[Stored records]
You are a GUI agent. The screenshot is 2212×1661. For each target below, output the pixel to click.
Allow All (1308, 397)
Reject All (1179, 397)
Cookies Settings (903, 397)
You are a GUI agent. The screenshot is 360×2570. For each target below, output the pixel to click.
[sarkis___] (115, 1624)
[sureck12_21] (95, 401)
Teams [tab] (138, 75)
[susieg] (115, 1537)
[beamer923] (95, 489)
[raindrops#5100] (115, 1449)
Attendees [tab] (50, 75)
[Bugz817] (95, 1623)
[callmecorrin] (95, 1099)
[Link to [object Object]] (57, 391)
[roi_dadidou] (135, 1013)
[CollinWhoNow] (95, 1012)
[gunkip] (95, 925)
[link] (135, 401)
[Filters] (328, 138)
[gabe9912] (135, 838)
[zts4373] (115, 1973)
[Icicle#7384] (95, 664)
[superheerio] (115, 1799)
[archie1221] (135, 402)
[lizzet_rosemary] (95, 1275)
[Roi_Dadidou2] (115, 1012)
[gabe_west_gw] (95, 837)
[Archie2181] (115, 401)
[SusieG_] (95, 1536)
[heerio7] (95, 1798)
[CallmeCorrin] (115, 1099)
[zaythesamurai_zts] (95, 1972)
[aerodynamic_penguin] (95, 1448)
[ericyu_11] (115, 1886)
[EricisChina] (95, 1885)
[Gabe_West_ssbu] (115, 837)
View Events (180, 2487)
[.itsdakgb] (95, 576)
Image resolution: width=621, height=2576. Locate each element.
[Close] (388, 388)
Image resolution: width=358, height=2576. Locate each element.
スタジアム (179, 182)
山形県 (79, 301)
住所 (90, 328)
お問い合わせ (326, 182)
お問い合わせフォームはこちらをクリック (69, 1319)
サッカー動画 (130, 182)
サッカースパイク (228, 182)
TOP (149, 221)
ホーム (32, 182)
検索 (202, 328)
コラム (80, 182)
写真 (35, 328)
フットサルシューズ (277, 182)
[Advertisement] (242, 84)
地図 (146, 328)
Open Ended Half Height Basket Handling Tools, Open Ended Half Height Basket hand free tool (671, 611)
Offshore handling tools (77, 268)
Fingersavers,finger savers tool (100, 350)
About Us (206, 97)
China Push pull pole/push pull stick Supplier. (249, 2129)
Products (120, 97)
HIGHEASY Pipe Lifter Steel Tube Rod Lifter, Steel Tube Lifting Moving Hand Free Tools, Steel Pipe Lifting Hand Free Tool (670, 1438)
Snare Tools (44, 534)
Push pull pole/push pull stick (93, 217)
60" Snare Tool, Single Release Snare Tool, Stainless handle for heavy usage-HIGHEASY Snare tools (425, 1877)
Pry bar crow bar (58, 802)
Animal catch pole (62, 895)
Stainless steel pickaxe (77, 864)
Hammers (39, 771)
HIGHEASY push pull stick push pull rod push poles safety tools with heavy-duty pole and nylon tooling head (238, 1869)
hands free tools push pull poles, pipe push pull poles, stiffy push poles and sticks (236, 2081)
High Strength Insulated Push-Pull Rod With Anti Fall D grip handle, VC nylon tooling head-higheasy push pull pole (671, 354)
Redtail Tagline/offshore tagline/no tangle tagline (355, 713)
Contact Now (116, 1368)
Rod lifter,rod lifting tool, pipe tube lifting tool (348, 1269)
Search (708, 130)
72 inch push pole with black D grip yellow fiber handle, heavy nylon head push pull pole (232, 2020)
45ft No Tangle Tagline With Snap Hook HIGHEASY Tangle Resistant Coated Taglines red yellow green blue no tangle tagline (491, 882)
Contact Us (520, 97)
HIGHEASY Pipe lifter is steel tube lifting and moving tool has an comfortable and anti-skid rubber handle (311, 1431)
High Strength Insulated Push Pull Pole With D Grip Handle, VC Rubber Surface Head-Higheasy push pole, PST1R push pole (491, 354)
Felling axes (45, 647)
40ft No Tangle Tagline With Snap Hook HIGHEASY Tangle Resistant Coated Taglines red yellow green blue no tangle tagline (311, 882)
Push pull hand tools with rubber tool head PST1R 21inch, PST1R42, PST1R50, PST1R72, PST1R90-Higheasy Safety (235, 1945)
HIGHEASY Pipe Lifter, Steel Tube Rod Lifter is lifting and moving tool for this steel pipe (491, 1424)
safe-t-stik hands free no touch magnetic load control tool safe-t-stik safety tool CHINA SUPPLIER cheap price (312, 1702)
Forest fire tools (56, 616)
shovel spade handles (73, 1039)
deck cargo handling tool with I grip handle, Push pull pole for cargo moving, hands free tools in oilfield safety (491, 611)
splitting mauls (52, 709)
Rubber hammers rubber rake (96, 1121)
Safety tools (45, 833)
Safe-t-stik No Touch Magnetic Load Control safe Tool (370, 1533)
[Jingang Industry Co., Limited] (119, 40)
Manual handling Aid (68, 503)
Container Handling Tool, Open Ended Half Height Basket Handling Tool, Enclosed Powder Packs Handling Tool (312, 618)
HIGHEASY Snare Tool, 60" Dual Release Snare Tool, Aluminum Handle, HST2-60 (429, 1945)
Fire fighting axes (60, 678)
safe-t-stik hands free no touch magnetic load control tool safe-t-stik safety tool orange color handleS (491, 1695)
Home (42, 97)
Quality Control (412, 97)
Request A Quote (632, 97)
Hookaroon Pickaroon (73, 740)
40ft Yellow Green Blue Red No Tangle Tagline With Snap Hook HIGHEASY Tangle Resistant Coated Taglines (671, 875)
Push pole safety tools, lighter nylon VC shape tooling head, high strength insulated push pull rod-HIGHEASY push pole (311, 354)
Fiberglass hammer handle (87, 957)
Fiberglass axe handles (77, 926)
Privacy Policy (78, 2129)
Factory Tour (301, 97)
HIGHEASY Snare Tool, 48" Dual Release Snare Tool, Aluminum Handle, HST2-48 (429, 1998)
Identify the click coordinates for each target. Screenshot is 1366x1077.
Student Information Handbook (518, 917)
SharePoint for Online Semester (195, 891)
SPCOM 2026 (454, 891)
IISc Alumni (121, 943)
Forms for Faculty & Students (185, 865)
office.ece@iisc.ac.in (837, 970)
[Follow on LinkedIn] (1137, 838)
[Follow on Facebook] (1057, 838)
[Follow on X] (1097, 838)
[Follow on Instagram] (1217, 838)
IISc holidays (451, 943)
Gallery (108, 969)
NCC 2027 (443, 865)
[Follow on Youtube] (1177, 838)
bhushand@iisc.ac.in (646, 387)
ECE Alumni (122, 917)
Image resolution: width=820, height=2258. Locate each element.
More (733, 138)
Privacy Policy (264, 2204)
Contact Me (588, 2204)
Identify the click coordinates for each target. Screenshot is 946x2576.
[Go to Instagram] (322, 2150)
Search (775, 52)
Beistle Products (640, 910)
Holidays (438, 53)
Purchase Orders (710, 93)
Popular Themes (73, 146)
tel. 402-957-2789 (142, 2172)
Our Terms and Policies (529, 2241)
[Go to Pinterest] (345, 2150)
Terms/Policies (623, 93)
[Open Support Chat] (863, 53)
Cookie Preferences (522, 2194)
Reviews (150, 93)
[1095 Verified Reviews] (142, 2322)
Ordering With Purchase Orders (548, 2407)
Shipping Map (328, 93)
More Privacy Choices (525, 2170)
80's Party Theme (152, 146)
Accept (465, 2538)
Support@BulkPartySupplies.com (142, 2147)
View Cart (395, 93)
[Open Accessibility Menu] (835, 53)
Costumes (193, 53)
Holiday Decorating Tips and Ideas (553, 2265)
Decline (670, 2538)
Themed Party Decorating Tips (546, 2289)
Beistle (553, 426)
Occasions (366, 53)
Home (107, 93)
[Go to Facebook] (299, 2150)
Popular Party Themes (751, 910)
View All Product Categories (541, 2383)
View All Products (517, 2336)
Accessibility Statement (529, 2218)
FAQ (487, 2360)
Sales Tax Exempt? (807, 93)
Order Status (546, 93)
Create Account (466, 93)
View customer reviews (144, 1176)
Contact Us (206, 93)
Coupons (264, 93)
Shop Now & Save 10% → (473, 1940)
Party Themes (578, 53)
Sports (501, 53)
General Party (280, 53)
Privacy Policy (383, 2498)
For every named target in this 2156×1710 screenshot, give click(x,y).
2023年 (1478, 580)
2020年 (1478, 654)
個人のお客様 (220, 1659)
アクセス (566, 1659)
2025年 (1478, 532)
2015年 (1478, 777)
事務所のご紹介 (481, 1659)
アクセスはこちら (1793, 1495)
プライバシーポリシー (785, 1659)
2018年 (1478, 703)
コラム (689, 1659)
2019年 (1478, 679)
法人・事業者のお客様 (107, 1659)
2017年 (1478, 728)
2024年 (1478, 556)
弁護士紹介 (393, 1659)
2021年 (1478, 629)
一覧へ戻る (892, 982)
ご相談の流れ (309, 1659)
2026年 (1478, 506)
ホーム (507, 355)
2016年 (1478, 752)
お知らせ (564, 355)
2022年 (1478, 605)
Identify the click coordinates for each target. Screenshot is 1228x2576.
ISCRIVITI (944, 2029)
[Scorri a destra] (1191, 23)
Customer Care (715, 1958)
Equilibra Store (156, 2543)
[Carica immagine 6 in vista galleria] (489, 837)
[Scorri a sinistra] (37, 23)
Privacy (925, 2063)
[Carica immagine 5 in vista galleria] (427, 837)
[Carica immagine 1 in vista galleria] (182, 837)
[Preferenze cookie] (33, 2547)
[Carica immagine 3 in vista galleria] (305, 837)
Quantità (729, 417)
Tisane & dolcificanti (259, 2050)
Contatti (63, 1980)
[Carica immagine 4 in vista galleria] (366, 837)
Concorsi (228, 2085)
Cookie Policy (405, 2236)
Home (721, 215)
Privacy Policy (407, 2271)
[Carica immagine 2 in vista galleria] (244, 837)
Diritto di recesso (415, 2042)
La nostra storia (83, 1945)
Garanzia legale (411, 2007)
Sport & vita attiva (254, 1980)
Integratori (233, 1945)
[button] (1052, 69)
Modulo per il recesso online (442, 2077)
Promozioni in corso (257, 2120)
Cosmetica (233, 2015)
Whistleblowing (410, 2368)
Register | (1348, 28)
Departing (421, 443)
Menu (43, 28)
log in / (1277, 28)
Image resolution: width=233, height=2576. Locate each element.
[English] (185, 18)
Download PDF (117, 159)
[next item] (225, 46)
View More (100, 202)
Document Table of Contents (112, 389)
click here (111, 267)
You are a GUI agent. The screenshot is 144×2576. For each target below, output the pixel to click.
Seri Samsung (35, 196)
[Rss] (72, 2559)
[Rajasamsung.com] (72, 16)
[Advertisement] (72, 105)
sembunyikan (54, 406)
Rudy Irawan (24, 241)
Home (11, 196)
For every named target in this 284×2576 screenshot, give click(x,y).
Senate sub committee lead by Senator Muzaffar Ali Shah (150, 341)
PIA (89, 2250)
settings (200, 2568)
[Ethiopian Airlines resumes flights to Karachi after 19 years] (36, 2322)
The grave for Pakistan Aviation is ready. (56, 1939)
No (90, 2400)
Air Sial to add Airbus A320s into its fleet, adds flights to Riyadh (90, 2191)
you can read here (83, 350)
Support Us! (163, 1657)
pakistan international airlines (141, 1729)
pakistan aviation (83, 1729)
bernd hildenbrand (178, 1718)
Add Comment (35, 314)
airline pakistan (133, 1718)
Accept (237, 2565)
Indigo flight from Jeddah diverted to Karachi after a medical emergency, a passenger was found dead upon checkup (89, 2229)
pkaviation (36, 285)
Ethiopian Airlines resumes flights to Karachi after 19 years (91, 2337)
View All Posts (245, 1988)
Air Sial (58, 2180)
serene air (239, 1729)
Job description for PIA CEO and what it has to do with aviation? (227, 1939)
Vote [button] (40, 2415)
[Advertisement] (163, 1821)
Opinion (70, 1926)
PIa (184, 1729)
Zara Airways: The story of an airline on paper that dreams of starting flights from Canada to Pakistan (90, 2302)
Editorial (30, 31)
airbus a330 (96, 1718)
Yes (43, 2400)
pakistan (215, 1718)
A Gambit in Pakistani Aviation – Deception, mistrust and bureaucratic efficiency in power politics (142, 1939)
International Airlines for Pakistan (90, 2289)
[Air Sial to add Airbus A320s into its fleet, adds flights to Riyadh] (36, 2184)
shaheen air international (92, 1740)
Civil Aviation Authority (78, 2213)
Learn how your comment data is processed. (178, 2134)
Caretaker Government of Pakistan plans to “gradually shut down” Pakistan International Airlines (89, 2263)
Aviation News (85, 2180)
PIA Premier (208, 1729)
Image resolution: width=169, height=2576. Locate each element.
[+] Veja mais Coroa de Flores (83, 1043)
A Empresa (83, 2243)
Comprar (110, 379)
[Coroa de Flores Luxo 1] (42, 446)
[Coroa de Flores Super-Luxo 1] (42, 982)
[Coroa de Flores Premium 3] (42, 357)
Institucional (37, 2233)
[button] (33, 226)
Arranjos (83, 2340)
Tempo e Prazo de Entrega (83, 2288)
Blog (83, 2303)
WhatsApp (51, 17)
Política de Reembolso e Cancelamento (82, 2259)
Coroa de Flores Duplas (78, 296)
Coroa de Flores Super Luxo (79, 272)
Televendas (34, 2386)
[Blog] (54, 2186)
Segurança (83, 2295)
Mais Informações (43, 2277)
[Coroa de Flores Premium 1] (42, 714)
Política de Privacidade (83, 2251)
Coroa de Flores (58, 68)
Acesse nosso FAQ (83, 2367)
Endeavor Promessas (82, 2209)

● **Activity**:
Find the string "resolution" in the data. Report each line it appears in.

● **Finished task**:
Image resolution: width=621, height=2576. Locate each element.
Image resolution: width=358, height=2576. Locate each element.
Image resolution: width=820, height=2258. Locate each element.
Image resolution: width=233, height=2576. Locate each element.
Image resolution: width=169, height=2576. Locate each element.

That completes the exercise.